Rice and citrus open clean and slightly powdery — bergamot and grapefruit give it brightness without sharpness, while the rice note reads as a soft, steamed warmth rather than anything sweet or gourmand. Ylang-ylang surfaces in the heart but stays restrained, kept aquatic and airy rather than heady. Coconut milk nudges it tropical without tipping into sunscreen territory. The dry-down settles into sandalwood and musk, close to skin, quiet but persistent — moderate sillage that rewards proximity. — Best worn in warm weather by anyone who wants something effortlessly clean without smelling like laundry.

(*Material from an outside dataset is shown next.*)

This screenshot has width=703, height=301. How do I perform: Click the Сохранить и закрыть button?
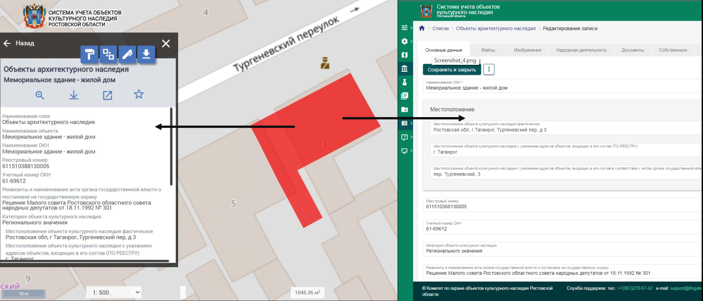tap(451, 70)
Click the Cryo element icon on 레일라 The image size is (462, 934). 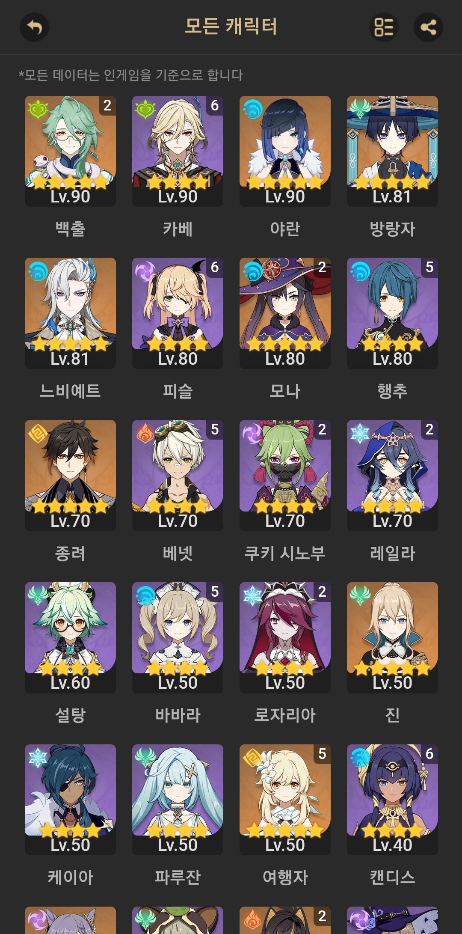360,433
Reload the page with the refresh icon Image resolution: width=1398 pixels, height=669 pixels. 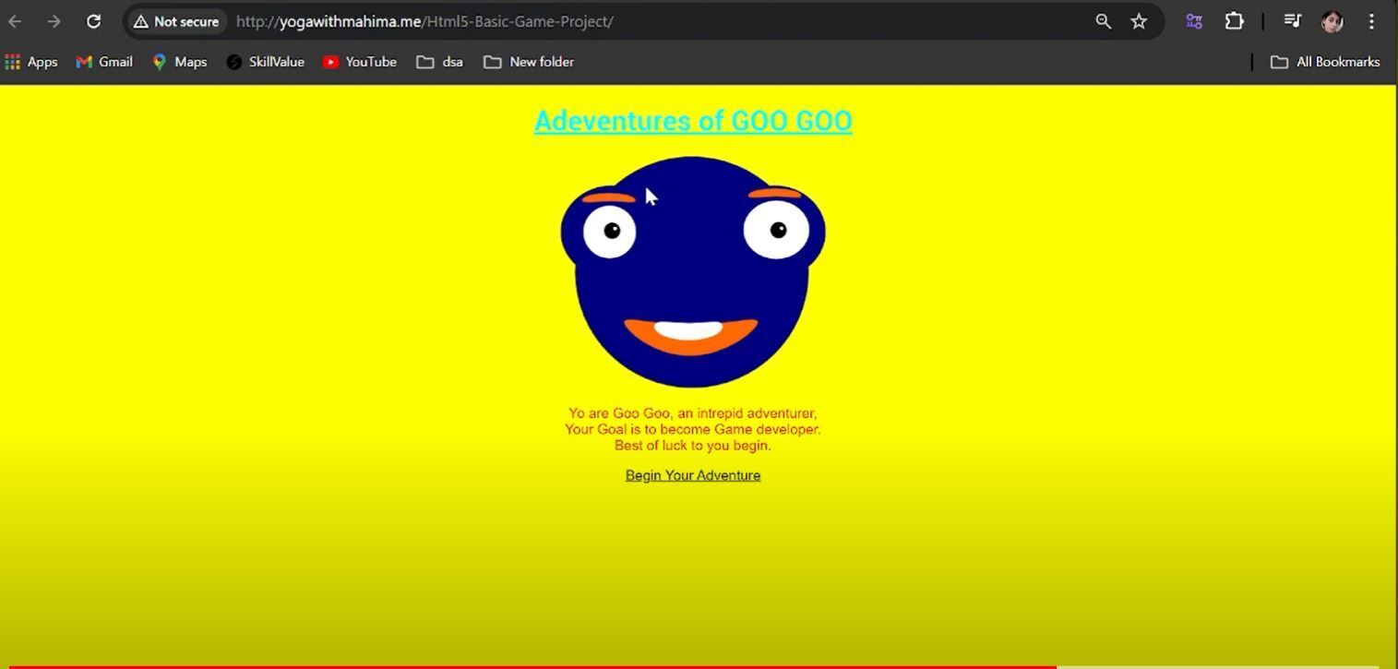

Opens with a sharp, peppery bite from the pink pepper that quickly bleeds into smoky incense — not church-heavy, more like embers cooling in cedar-lined air. The heart settles into a dry, rooty vetiver that anchors everything without going muddy. Projection is moderate and intentional; it doesn't announce itself across a room. The dry-down turns quietly skin-warm through musk and ambergris, leaving a faintly saline, resinous trail that lasts without clinging aggressively — an unhurried, deliberate finish. — Cold-weather evenings, confident minimalists who want presence without performance.
How they overlap
Fils de Dieu du Riz et des Agrumes and Remarkable People share exactly one note (musk). The overlap is real but narrow — most of the wear experience will diverge.
The buying decision
Original-bottle pricing is essentially identical ($185 vs $185), so the choice rarely comes down to upfront cost. Fils de Dieu du Riz et des Agrumes is built for spring/summer; Remarkable People for fall/winter. Pick by when you'd actually wear it. They sit in different families — Fils de Dieu du Riz et des Agrumes is fresh+floral, Remarkable People is woody+oriental. Comparison is more about preference than tradeoff.